* _Work to complete_:
• 1. Answer these questions about the mailing-list exchange on "gwine":
(a) Which form does Wilson Gray suggest as the source of "gwine"?
(b) Which Stephen Collins Foster song uses "gwine"?
(c) Among which troops does James A. Landau believe "Jine the Cavalry" was popular?
• 2. Carry on the mailing-list exchange on "gwine" from its last line.

"Gwine"

Wilson Gray wilson.gray at RCN.COM
Mon Feb 28 22:05:42 UTC 2005


I think that we'd be safe assuming "goin" instead of "going" as our
source for "gwine," And how about "bile" for "boil"? We probably could
come up with several more, if we put our moinds to it. ;-)

-Wilson

On Feb 28, 2005, at 11:08 AM, James A. Landau wrote:

> ---------------------- Information from the mail header
> -----------------------
> Sender:       American Dialect Society <ADS-L at LISTSERV.UGA.EDU>
> Poster:       "James A. Landau" <JJJRLandau at AOL.COM>
> Subject:      Re: "Gwine"
> -----------------------------------------------------------------------
> --------
>
> "gwine" appears in Stephen Collins Foster's "Camptown Races":
>      "Gwine to run all night
>        Gwine to run all day..."
>
> During the Civil War there was a song, or perhaps jingle, known as
> "Jine the
> Cavalry".  It was, I believe, popular among Jeb Stuart's Confederate
> cavalry.
> Note that in this case is is /oin/ rather than /oing/ that is rendered
> /ine/.

* _Record excerpts_:
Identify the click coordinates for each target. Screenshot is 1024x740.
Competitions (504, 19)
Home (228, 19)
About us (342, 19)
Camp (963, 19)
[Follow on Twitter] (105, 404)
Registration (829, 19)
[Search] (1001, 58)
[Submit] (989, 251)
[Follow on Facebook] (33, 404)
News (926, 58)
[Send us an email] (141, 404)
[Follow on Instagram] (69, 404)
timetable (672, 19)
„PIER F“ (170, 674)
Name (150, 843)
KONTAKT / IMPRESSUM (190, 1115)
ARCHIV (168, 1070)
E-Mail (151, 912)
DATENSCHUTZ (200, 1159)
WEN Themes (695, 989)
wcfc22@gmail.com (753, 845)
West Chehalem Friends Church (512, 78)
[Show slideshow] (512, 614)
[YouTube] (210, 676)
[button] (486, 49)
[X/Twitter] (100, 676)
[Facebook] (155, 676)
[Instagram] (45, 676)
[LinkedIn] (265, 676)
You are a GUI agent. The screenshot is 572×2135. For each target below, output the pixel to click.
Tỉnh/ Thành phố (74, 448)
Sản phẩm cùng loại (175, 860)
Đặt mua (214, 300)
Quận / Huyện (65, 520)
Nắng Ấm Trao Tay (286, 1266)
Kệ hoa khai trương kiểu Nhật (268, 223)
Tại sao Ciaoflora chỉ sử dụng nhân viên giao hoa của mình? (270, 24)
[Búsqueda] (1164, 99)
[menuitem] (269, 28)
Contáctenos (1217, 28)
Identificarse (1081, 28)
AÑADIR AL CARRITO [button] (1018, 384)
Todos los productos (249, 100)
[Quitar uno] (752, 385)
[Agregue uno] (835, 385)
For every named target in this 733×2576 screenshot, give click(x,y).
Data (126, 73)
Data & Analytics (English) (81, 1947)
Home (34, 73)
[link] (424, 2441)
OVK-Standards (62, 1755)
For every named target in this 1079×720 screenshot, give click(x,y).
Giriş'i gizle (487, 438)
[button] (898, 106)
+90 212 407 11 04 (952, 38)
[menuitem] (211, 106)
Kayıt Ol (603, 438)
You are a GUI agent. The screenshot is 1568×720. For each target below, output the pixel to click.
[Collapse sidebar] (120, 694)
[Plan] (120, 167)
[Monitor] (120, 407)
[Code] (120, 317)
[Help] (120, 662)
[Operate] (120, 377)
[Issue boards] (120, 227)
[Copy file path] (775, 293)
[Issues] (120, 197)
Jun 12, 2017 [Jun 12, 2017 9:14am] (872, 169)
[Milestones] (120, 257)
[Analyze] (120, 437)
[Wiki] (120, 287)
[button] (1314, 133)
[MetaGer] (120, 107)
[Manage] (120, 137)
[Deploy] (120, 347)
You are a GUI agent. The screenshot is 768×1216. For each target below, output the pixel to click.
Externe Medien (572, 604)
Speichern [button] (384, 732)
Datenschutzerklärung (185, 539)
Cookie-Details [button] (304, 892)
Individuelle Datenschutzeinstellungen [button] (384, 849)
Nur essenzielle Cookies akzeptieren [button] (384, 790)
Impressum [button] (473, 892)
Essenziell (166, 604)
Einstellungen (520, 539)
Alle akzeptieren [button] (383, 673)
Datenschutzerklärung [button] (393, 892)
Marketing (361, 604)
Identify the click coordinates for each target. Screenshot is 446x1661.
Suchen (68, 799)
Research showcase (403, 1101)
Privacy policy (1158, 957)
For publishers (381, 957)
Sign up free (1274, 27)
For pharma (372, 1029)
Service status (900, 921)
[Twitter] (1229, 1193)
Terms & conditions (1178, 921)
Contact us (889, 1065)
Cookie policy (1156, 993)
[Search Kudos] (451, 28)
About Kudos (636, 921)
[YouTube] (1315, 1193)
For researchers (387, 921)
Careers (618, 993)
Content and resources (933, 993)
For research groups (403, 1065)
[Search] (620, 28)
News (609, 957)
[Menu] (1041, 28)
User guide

* _Expected answers_:
• 1.
(a) "goin"
(b) "Camptown Races"
(c) Jeb Stuart's Confederate cavalry

• 2.
>
> I have no further evidence whatsoever, but the existence of these two
> phonetic items in mid-Nineteenth Century Southern (or pseudo-Southern)
> songs suggests
> that /oin/ --> /ine/ was fairly common among Southerners (whites?
> blacks?),
> or perhaps was merely a common convention among Southern song-writers.
>
> +++++++++++++++++++++++++++++++++++++++++++++++++++
>
> A few days ago Wilson Gray quoted the following two-liner:
>      Square: Crosstown bus pass this way?
>      Hipster: Doo-dah
>
> Stephen Collins Foster is hip?
>
> +++++++++++++++++++++++++++++++++++++++++++++++++++
>
> Off-topic:
>
> Is it only in New Jersey, or is it a worldwide phenomenon amongst the
> English-language press, that the Pope is said to have had a
> "tracheotomy" rather than
> a "tracheostomy"?
>
> The Philadelphia Inquirer recently, discussing a sex scandal in the
> Pennsylvania State Police, referred in a sub-head to "the scandalized
> State Police".
>
> A karaoke version of "Impossible Dream" contains the following
> transcription
> error, which rather reverses the meaning:
>        To fight for the right
>        Without question or cause
>
> An African-American seventh grader informs me that natives of
> sub-Saharan
> Africa should be referred to not as "blacks" but as
> "African-Americans."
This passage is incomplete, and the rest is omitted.